А ещё он любил бывать на гребне, взмывать на чистейшем чувстве восторга — ах, матка боска! — упиваться, сладко захлёбываясь словами, булькая голосом, может, на какой взгляд и грубо, но зато — от всей широкой души... Собственно говоря, если рассудить, не так уж важно, по какому поводу слова булькали, чем упивался... Были времена, была дружба, Рылеев, Грибоедов, тот же Виля, опасные разговоры — без оглядки. На самой высокой ноте голос срывался от предчувствия скорых, совершенно фантастических перемен. Потом всё поломалось, само себя перечеркнуло неудачей четырнадцатого декабря. А потом «Пчела» набрала сил, жужжала сыто и порой устрашая. Но подступали года, всё больше хотелось удивить мир не мелочью какой-нибудь, чем-то единственным, чтоб все, глядючи на него, вынуждены были задирать голову.
С Пушкиным, однако, не удалось.
С Пушкиным он перестрадал.
Правда, тут нашлось утешение, главное утешение в последние годы: всему он стал предпочитать деньги. В молодости, когда денег иной раз не было до медного вкуса во рту, до взгляда завистливого в чужую тарелку с игрой жирных блесток — он тоже, разумеется, любил деньги. Он их желал больше, чем женщину, какую бы то ни было, возможно, больше, чем славу (ту самую волну с весело поднимающим тебя гребнем). Но то были другие деньги...
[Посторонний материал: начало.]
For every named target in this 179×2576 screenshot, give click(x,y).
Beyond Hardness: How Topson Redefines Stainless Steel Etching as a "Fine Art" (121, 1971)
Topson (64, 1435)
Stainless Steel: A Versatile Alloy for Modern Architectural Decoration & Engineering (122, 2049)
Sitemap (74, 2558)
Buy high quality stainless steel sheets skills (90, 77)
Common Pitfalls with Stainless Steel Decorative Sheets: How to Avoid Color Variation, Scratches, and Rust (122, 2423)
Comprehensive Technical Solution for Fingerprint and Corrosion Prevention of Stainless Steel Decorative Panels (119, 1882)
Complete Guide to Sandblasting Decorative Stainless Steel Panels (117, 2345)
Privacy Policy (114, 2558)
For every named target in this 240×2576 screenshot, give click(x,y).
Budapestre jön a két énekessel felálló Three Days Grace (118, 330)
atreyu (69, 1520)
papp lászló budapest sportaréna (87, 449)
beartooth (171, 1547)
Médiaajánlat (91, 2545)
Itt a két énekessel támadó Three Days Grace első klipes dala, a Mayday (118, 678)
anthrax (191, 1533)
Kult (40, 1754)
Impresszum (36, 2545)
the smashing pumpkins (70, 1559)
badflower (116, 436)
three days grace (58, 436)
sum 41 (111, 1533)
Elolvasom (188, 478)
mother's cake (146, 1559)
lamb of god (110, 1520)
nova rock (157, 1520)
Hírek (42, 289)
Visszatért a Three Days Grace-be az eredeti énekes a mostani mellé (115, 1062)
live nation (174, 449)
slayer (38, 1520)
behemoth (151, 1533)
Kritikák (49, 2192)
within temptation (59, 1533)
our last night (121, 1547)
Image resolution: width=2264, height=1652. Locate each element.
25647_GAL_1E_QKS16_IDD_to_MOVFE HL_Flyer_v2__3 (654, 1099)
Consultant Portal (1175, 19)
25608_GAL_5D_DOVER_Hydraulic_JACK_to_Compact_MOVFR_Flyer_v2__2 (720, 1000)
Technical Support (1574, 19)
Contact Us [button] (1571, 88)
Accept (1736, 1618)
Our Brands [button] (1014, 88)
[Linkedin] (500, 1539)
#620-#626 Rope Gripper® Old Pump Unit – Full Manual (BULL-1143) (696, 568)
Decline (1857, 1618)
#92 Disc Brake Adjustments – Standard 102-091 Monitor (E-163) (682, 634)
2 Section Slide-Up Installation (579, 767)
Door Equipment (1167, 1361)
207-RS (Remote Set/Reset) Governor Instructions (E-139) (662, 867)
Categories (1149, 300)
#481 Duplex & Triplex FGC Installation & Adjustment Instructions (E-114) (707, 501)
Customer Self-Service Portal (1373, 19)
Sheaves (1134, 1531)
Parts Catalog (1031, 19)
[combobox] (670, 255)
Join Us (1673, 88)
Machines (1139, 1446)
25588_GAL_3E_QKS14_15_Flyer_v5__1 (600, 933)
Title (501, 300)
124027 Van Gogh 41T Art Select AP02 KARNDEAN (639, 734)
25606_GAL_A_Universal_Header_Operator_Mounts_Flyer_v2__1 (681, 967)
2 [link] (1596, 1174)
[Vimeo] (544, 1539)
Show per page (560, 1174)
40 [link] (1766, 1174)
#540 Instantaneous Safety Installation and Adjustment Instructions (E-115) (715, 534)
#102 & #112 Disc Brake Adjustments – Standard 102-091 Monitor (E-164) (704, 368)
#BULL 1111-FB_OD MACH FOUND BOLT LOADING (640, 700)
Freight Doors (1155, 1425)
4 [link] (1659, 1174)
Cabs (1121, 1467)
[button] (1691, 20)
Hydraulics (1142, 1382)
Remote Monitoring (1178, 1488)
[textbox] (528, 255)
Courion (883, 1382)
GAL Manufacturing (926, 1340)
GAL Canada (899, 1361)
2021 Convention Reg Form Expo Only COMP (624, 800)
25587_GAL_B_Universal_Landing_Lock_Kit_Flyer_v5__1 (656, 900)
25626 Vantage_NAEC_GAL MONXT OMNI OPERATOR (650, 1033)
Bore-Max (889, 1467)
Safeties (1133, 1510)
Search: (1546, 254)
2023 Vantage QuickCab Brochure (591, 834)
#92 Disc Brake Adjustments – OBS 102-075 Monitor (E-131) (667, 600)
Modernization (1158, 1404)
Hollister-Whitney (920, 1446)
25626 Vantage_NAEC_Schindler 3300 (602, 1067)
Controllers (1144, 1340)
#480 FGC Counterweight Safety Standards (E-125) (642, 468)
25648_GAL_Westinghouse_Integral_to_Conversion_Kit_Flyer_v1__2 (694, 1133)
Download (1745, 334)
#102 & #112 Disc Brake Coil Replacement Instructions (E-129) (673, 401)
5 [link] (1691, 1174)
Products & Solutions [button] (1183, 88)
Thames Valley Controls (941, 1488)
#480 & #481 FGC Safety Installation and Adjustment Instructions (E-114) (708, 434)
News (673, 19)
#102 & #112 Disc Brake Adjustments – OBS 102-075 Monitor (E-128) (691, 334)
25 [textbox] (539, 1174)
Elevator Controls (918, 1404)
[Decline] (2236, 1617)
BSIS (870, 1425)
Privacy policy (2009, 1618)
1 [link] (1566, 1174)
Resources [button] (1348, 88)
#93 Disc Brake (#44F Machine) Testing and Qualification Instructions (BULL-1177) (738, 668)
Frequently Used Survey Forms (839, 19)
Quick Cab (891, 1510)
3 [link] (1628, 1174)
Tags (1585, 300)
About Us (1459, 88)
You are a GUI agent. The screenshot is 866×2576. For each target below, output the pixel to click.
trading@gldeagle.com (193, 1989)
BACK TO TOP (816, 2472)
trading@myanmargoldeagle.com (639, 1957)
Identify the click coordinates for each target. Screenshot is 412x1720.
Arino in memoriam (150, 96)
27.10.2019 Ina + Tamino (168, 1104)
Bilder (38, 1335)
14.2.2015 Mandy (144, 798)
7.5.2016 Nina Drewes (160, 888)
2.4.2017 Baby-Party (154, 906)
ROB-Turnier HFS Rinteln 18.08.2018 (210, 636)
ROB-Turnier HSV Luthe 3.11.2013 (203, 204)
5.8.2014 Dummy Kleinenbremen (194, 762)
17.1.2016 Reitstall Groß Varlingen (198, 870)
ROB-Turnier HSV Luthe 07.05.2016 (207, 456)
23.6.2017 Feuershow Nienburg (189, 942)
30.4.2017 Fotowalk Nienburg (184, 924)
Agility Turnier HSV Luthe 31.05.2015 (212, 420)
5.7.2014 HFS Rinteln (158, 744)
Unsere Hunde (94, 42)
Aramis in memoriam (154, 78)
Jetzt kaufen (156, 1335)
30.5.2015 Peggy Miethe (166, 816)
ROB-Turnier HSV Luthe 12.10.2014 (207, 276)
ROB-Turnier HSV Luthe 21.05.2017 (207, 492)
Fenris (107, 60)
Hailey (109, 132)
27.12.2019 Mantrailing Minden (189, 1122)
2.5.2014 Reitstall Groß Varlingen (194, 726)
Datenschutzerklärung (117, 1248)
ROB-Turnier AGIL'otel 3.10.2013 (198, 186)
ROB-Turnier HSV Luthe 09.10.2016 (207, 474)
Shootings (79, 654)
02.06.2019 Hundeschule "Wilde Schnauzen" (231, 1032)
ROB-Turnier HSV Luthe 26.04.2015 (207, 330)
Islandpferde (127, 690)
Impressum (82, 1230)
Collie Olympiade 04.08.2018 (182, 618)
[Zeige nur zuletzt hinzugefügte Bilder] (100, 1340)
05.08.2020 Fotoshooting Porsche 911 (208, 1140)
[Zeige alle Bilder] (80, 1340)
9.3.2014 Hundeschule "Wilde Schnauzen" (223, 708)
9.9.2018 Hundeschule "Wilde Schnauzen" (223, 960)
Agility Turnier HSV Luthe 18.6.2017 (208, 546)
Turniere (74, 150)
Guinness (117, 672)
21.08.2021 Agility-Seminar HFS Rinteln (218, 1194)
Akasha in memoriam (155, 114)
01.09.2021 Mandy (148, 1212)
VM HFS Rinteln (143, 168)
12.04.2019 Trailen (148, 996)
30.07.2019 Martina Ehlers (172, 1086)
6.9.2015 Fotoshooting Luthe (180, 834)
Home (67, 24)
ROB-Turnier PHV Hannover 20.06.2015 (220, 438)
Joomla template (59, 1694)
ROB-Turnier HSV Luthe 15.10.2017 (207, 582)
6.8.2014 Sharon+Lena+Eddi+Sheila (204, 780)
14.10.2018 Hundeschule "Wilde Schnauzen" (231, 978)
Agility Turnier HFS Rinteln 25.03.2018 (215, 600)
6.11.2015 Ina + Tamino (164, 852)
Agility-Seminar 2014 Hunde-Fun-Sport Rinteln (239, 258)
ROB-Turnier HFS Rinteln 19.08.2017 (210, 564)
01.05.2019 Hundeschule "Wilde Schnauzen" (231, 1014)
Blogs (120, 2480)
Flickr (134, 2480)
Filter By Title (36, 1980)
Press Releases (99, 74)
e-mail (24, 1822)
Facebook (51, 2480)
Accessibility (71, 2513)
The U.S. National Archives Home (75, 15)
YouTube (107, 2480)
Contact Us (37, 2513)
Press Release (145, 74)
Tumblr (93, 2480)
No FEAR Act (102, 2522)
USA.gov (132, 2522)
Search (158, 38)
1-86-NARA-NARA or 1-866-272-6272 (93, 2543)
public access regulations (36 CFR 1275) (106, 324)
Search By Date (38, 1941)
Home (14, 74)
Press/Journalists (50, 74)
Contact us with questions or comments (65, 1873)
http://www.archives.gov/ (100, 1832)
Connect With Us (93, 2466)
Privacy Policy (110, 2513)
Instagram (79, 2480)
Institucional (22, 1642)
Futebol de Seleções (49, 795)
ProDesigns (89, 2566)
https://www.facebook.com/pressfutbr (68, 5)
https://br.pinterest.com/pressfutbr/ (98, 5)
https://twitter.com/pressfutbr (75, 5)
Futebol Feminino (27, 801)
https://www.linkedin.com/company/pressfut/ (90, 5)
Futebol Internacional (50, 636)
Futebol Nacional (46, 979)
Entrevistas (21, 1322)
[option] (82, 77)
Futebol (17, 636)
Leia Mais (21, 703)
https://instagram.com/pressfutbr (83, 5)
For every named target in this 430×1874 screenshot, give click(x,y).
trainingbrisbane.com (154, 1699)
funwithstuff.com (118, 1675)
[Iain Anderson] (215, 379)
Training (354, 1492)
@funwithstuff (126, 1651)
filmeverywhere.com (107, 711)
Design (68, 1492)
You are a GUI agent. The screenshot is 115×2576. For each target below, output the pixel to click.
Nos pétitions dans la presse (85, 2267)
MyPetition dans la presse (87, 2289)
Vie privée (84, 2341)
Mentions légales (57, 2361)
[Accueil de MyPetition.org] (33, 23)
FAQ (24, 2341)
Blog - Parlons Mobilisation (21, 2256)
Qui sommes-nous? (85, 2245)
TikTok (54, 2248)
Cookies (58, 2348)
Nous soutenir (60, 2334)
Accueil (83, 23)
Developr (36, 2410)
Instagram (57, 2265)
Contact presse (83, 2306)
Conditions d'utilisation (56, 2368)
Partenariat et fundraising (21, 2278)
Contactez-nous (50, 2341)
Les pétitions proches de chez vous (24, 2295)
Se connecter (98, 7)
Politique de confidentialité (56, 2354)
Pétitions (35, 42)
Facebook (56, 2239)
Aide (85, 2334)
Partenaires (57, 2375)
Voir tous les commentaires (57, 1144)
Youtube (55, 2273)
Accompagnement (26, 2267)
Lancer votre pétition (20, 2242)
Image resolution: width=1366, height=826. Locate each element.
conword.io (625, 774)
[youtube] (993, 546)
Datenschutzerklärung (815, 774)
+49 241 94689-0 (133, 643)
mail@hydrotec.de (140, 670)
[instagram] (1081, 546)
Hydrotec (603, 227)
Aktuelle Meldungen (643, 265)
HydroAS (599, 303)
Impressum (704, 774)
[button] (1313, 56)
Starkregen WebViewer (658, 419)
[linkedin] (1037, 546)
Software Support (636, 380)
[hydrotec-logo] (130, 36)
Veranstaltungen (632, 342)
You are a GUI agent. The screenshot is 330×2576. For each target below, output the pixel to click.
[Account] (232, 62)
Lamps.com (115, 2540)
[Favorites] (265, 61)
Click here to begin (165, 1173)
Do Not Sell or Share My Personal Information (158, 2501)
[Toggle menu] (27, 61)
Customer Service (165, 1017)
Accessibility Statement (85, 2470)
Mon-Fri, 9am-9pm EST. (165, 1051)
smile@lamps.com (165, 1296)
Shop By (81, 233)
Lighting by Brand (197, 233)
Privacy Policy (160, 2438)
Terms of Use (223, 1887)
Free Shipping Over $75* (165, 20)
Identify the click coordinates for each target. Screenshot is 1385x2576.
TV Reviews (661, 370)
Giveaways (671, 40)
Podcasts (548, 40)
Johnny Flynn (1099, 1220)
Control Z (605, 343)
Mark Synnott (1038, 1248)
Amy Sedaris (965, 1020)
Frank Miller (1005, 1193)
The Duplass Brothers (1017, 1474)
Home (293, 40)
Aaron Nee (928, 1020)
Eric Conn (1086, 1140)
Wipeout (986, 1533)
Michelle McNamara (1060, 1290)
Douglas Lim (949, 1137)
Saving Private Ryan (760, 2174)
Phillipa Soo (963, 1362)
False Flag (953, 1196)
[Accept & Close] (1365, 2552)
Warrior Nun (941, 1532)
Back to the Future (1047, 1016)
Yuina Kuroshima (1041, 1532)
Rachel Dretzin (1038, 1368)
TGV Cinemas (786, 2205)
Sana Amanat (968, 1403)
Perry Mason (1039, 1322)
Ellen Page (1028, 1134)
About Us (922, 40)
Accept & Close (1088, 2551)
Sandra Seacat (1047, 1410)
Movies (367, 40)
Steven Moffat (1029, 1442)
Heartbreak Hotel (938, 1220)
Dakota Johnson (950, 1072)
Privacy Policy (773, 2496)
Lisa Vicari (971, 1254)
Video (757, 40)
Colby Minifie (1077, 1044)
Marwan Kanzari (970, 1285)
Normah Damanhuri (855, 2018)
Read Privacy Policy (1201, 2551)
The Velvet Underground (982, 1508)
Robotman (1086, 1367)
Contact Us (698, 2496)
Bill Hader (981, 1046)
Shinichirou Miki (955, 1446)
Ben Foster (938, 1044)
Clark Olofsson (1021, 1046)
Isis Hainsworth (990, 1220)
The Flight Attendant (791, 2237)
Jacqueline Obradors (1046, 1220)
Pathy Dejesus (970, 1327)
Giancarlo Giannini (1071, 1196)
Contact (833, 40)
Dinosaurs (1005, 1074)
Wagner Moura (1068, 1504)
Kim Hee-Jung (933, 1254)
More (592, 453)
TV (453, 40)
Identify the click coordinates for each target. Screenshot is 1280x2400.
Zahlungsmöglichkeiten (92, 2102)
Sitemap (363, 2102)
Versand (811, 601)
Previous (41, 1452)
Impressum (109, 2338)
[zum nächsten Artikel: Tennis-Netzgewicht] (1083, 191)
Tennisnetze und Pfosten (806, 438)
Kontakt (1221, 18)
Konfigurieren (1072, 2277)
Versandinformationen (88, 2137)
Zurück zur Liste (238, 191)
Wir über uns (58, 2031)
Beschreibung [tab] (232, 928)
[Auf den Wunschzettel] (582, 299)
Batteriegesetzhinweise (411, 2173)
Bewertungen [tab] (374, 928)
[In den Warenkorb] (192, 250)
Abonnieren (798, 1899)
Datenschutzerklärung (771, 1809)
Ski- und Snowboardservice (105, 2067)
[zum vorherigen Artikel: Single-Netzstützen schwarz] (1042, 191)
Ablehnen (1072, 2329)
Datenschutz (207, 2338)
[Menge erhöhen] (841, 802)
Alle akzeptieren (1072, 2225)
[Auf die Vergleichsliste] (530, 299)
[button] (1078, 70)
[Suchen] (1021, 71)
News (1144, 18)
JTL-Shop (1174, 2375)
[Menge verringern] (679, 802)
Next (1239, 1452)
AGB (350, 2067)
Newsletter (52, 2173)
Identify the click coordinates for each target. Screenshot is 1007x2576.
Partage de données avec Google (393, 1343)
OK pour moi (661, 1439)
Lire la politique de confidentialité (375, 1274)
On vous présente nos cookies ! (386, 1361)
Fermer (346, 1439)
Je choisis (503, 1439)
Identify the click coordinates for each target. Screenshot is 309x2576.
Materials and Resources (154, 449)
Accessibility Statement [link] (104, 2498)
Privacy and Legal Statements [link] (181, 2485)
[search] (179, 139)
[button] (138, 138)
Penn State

Молодые: золото в кругляшах, к которым, как к женскому телу, пальцы прикасались со сладкой истомой; хруст сотенной, ещё не обмятой; или наоборот — сафьяновая, тёплая податливость тёртых, из рук в руки переходивших ассигнаций. Это были молодые деньги: пустить пыль в глаза, купить новый сюртук, дорогое сукно с искрой; наконец, развешать бобры чуть не на всю грудь, цилиндр из парижской лавки. И сразу изменяется выражение лица — глаза слегка подернуты плёнкой невнимания.
То были молодые деньги, а теперь он имел капитал, нечто вовсе отличное от денег, протекающих сквозь пальцы. Он имел земли, мызы, доходные дома, постоянную, верную дань от виноторговцев, кабатчиков, предпринимателей разного толка — за рекламу. Имел благословенное Карлово и газету...
Пушкин не имел ничего — что утешало.
Но у Пушкина был читатель, который Булгарина не читал. И его брезгливую улыбку Фаддей Венедиктович видел в своём воображении чуть не ежедневно.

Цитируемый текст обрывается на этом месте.